Since we are trying to find the distribution empirically we need generate a number of sample of covariance matrices as follows:
def randcv(n, p, s,
t="N",
f=None):
"""
s lots of covariance matrices of random matrices of n x p shape
t: N for normal, B for binary distribution [0,1]
f: Filter. Z0 , Z1 for zscore on axis 0 or 1
Returns s x n x n array
"""
r=[]
for i in range(s):
x=numpy.random.normal(size=(n,p))
if t == "B":
x=x>0.5
if f == "Z0":
x=scipy.stats.zscore(x, axis=0)
elif f == "Z1":
x=scipy.stats.zscore(x, axis=1)
r.append(cv(x))
return numpy.array(r)
And the following function can plot the empirical distribution:
def EE(a, gamma):
"Calculate and show histogram of eigenvalues"

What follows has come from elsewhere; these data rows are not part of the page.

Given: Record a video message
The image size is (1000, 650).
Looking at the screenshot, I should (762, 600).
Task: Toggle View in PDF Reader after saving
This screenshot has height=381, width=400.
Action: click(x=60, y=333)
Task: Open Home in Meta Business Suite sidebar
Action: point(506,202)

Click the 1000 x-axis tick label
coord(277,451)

ee, ev=numpy.linalg.eigh(a)
nn, bb, patches=pyplot.hist(ee.ravel(),
bins="auto",
density=True)
x=numpy.arange(bb[0], bb[-1], 0.003)
pyplot.plot(x, marchpast(x, gamma))
pyplot.ylim(top=nn[1:].max() * 1.1)
pyplot.show()
Results
Below is what the empirical distribution looks like for the above case of a \(5\times30\) matrix, i.e., \(n=5\), \(p=30\). It can be seen that it follows roughly the expected Marchenko-Pastur but that some deviations are clear, especially that tails are more extended.
EE(randcv(5,30,50000, "N"), 5.0/30.)
The reason for this is that Marchenko-Pastur is derived in limit \(n\rightarrow\infty\), \(p\rightarrow\infty\). The discrepancy is however not large and already by \(n=50\), \(p=300\) it is quite small:
EE(randcv(50,300,50000, "N"), 5.0/30.)
If you seeing a wide distribution of eighenvalues in your covariance matrices its unlikely due to be to the large \(n\), \(p\) limit!

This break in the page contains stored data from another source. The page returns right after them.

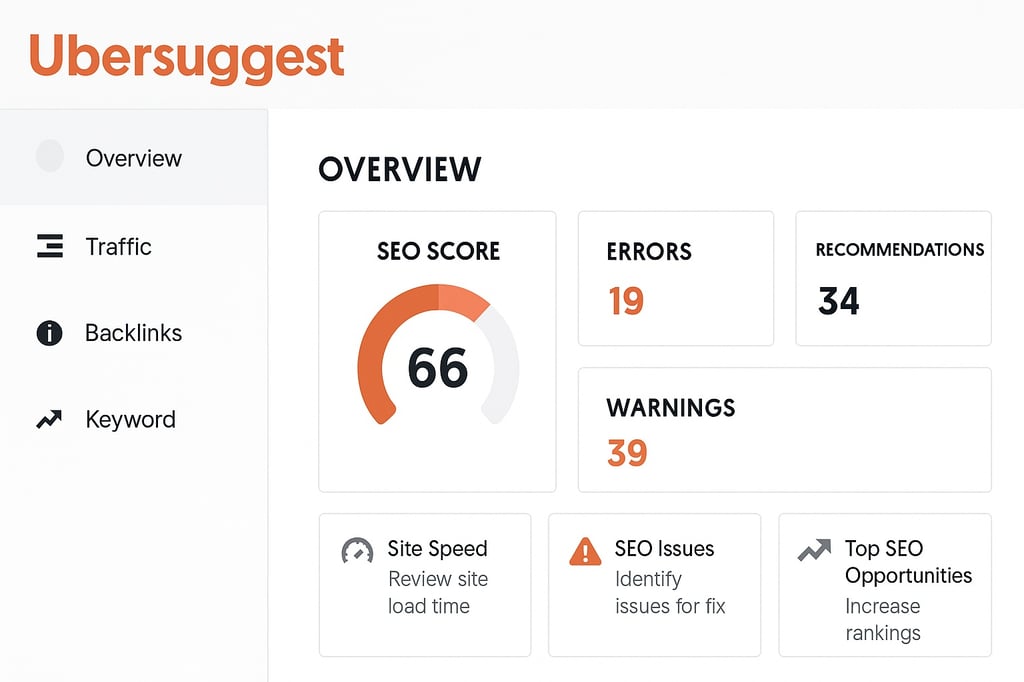1024x682 pixels.
Task: View the Warnings card showing 39
Action: pyautogui.click(x=784, y=430)
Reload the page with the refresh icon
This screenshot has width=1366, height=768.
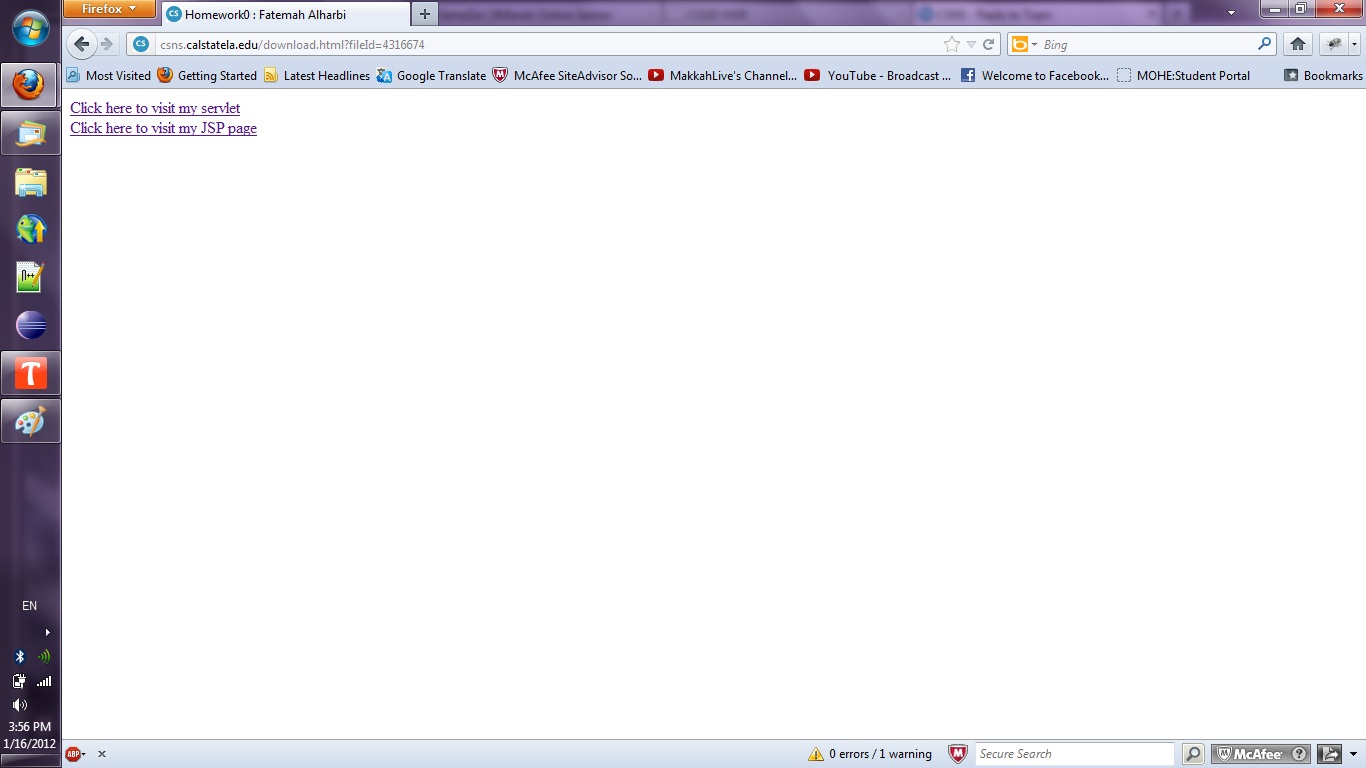(988, 44)
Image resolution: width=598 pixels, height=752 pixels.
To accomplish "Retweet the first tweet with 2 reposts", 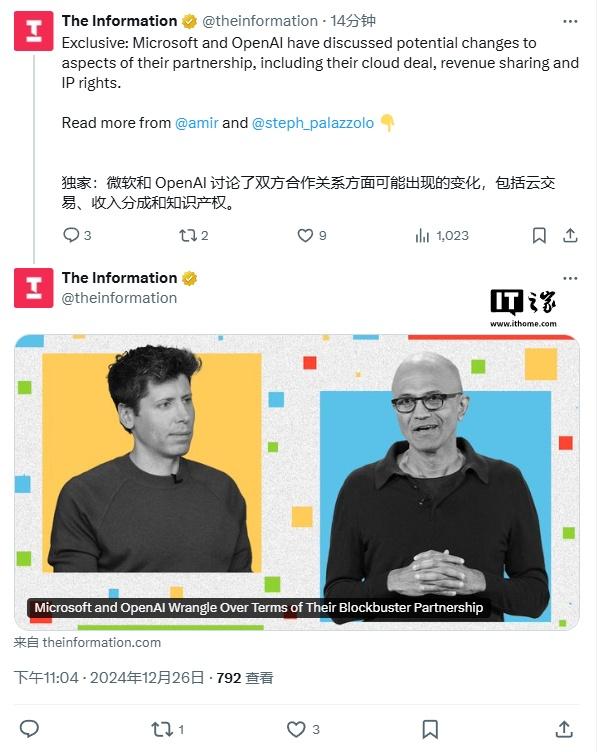I will click(188, 235).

The same equation describes the continuous distribution of eigenvalues when \(\gamma>1\), but note that a large number of eigenvalues is zero to within numerical precision (the histogram’s y-axis is trunacated):
EE(randcv(100,50,5000, "N"), 10./5)
The same result applies for non-normal distributions. Here is an example for the binary distribution, i.e., where each element is drawn from \({0,1}\) and which we re-scale to have zero sample mean and unit sample variance in each column:
EE(randcv(50,300,50000, "B", "Z1"), 5.0/30.)
There is some evidence of systematic deviation from the distribution but again at level small enough not to matter in practice.